On the occasion of the publication, in Czech, of the Golden Rhinoceros, and his invitation by the French Institute in Prague and Charles University in partnership with CEFRES, François-Xavier FAUVELLE presents his book at the French Institute in Prague.
Where: French Institute in Prague, Štěpánská 35, Prague 1 Date: Wednesday 12 October 2022, at 6 pm Language: in French with simultaneous translation into Czech Organizers: CEFRES, French Institute in Prague, Charles University
The discussion will be moderated by Irena Jirků, journalist.
Presentation The description of a city with twelve mosques in an Arabic story about the Sahel regions; a letter from a Jewish merchant about a caravan from the "Land of the Blacks"; the discovery, in the middle of the Sahara, of shells from the Indian Ocean; the effigy of a Malian king on a Catalan map; the ruins of cities built of salt and coral blocks. And gold: a gold shield in a tomb in Senegal; gold coins found in a Christian monastery in Ethiopia; a golden rhinoceros looted and found in South Africa.
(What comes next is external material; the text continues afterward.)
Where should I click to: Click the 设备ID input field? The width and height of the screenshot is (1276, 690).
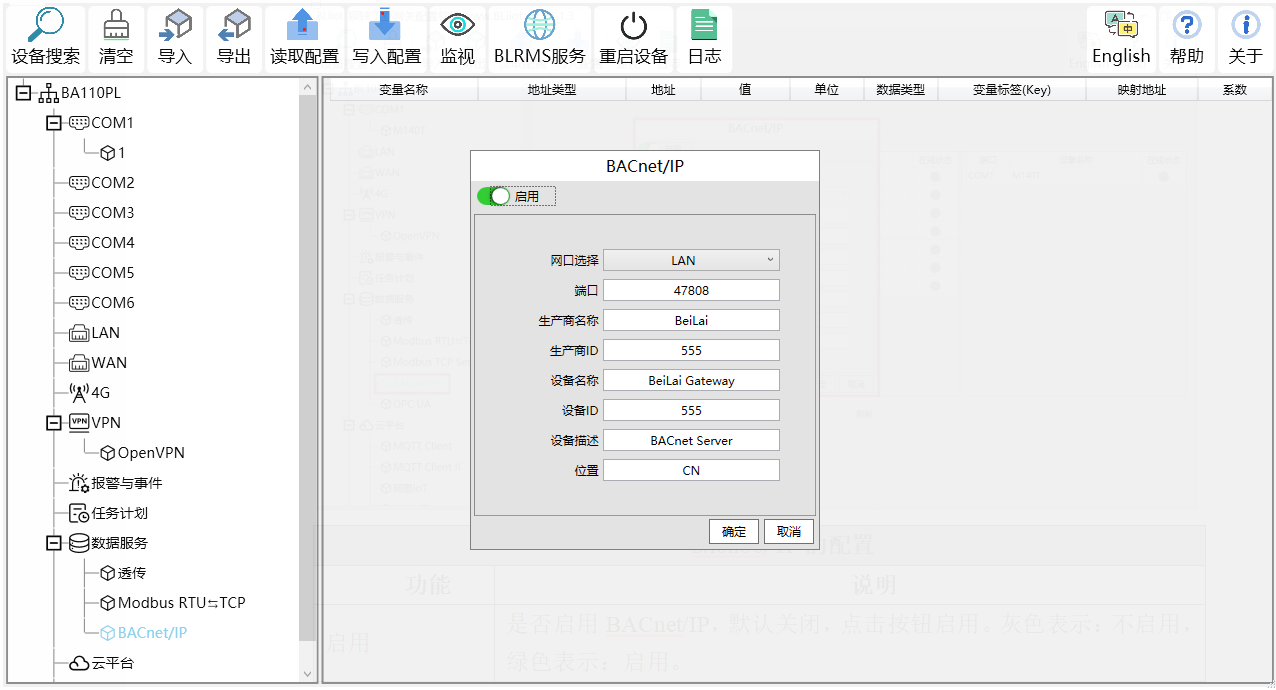691,409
All these documents testify to the diversity and richness of Africa in the Middle Ages. In his book Le Rhinocéros d'or, François-Xavier Fauvelle reconstructs, with the help of these fragments, a "stained glass window" that reveals forgotten kingdoms, from the savannah empires of West Africa to the coastal principalities of Kenya and Tanzania. An Africa that participates in the great trade with the Islamic world, India and China, reexamining the places and actors of a global Middle Ages.
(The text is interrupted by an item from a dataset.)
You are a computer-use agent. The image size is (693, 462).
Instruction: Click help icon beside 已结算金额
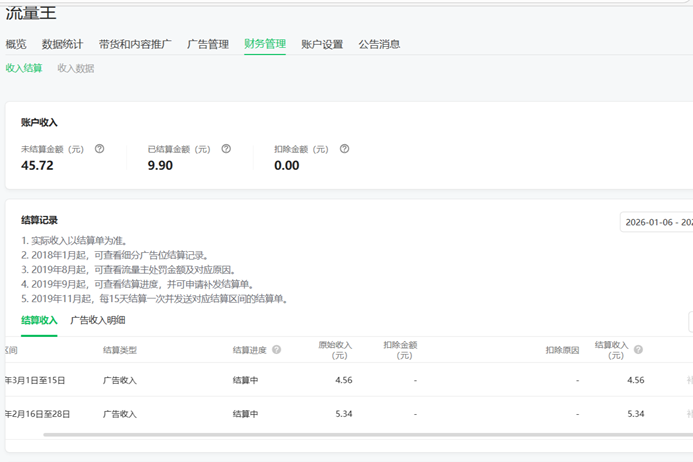coord(226,149)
François-Xavier Fauvelle is professor at Collège de France in Paris, first holder of the chair entitled History and archeology of African worlds. He has taught at Princeton University, led international research programs in South Africa, Ethiopia and Morocco. Among more than twenty books translated into a dozen of languages, he is the author of A Golden Rhinoceros. Histories of African Middle Ages that has been published in Czech in 2021: Zlatý nosorožec: příběhy o africkém středověku (Karolinum, 2021, transl. Alena Lhotová, Helena Beguivinová).